The paper by Asadi et al., “The effects of visualization and interaction techniques on feature model configuration”, focuses on providing support for facilitating the feature model configuration process. The authors present and incorporate visualization as well as interaction interventions to assist application engineers in going through a staged configuration process. The interventions were empirically validated through controlled experiments with 20 graduate students. The results of the study show that visualization and interaction interventions have a statistically significant impact on application engineers’ comprehension and change tasks. In addition, task time to completion also showed to be smaller when the visualization interventions were applied. The authors believe that feature model and configuration visualization techniques can improve application engineers’ cognition and hence subsequently improve their performance (DOI: 10.1007/s10664-014-9353-5).

In their paper “Coevolution of Variability Models and Related Software Artifacts: A Fresh Look at Evolution Patterns in the Linux Kernel” Passos et al. focus on the co-evolution of variability models and other software artifacts to explore whether specific evolution patterns are observable that are correlated between variability models and software artifacts. The authors have explored the Linux Kernel, which consists of many configuration options to see whether the evolution of the kernel variability model has any correlation with changes on C and Makefiles. The findings are reported in the form of a coevolution pattern catalog that shows how and with what frequency certain changes impact different software artifacts (DOI: 10.1007/s10664-015-9364-x).

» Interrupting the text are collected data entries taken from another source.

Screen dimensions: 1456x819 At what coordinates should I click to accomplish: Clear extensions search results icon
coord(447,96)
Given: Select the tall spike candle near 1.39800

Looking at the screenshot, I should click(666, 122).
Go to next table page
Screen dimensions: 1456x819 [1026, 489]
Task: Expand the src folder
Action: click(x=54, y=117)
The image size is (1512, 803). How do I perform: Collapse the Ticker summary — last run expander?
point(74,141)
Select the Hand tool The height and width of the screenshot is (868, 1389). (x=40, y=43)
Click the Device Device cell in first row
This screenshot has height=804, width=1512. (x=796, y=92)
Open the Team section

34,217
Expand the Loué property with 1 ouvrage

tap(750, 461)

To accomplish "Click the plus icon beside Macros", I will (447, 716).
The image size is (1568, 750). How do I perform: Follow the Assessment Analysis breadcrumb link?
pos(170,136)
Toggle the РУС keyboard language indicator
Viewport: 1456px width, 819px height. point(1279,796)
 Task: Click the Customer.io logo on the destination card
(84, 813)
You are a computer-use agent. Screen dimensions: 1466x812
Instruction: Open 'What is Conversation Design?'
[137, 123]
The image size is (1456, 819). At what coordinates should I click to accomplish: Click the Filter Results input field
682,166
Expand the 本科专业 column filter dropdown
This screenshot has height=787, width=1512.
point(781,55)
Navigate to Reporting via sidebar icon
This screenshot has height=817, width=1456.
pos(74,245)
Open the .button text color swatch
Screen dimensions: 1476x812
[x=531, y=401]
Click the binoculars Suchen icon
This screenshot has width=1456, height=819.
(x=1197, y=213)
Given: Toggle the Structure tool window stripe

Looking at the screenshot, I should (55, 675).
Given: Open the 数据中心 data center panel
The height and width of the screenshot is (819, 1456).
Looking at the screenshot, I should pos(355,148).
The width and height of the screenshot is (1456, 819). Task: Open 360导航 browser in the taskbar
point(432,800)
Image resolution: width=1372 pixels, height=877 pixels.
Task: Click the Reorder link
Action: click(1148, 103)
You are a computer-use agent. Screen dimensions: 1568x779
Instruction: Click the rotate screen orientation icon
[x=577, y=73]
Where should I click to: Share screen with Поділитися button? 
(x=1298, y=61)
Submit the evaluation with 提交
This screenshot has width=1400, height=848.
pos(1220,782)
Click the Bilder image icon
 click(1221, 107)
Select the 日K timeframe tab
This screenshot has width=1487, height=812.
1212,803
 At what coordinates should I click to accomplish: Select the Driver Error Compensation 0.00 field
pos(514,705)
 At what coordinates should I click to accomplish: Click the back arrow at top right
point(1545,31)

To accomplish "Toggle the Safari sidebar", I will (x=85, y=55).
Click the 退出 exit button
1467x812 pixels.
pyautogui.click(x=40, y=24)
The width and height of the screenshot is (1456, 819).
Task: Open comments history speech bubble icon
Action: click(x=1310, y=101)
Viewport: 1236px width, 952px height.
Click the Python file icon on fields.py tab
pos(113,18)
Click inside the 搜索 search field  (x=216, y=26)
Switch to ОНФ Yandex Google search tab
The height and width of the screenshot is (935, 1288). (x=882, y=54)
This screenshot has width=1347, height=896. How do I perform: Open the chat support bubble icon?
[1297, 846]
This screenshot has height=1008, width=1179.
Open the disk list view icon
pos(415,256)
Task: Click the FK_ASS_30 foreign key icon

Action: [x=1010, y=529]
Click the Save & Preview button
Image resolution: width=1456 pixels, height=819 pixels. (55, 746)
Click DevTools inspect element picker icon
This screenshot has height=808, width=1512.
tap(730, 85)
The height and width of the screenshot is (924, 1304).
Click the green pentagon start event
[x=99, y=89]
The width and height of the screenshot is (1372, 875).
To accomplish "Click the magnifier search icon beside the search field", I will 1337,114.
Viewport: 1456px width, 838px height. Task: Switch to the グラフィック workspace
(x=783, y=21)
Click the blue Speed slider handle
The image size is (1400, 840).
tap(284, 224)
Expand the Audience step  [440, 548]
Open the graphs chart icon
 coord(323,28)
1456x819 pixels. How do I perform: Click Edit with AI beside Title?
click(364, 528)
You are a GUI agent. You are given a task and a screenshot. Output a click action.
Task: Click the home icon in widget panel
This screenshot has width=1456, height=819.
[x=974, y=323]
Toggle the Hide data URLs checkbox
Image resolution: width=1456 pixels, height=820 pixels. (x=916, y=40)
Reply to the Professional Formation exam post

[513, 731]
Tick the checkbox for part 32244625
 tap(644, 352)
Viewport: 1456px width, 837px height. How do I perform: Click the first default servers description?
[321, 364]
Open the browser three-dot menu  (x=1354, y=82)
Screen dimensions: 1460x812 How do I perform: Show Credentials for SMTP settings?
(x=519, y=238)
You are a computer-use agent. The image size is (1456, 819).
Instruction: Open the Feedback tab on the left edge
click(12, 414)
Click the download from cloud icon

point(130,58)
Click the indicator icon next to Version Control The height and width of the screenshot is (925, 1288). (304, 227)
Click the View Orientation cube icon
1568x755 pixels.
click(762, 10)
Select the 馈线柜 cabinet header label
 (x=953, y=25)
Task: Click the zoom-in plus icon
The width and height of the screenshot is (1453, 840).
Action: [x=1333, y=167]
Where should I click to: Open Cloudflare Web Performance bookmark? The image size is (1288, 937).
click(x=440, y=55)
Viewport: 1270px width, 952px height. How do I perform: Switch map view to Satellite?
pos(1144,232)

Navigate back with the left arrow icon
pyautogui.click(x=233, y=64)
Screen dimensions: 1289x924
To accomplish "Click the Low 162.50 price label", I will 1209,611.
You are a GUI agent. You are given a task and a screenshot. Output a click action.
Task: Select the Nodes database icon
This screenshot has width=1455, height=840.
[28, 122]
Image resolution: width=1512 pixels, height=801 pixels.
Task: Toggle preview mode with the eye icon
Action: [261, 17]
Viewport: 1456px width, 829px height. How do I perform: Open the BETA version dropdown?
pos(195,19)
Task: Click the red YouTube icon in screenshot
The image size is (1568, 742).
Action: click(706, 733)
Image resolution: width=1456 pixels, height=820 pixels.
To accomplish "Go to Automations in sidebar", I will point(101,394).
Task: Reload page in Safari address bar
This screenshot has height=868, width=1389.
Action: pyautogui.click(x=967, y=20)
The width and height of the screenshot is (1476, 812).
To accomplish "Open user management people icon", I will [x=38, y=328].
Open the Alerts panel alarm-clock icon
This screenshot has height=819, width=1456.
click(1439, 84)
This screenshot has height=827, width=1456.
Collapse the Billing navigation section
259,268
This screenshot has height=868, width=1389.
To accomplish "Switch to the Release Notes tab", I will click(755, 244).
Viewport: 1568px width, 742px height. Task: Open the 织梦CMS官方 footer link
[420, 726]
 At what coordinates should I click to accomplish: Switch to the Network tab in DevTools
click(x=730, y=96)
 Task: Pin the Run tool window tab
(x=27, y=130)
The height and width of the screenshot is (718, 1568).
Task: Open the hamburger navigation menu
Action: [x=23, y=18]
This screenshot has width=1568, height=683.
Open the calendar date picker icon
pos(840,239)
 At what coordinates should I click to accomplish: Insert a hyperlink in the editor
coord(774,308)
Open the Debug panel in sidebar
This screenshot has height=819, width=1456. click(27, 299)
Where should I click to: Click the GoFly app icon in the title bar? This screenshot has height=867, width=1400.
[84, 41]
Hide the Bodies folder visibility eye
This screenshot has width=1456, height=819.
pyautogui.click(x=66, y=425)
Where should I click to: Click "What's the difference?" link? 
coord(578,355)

The final paper of this collection entitled “Breathing Ontological Knowledge Into Feature Model Synthesis: An Empirical Study” is by Bécan et al. The authors focus on developing an extractive technique that would identify and model software features from existing software repositories in the form a feature model. The challenging aspect of the work presented by the authors is to accurately identify hierarchical and group relationships between the identified features. To this end, six heuristics are presented that considered all logical, syntactical and semantic relationships between features’ names. The finding is that the fully automated generation of a feature model from source code can be highly inaccurate; therefore, the authors provide insight into a hybrid approach for using various collection of heuristics for improving certain performance measures such as accuracy and completeness (DOI: 10.1007/s10664-014-9357-1).

Table 1 offers a feature-based description of the selected papers in this collection. Each paper is described using four features adopted from (Alvin et al. 2013). The first column describes the specific aspect of software product lines that is addressed by the paper. The second and third columns specify the research method that was used in the paper and whether the study was performed in an academic or industrial setting. The last column shows the scale of the subjects/objects that were employed during experimentation.

Table 1 Feature-based description of the selected papers

Finally, we would like to graciously acknowledge the rigor and dedication of the reviewers of this special issue, without whom this valuable collection would not be completed. We are also thankful to the Empirical Software Engineering Editors in Chief, Lionel Briand and Thomas Zimmermann, for their support, help and insight throughout the process of preparing this special issue.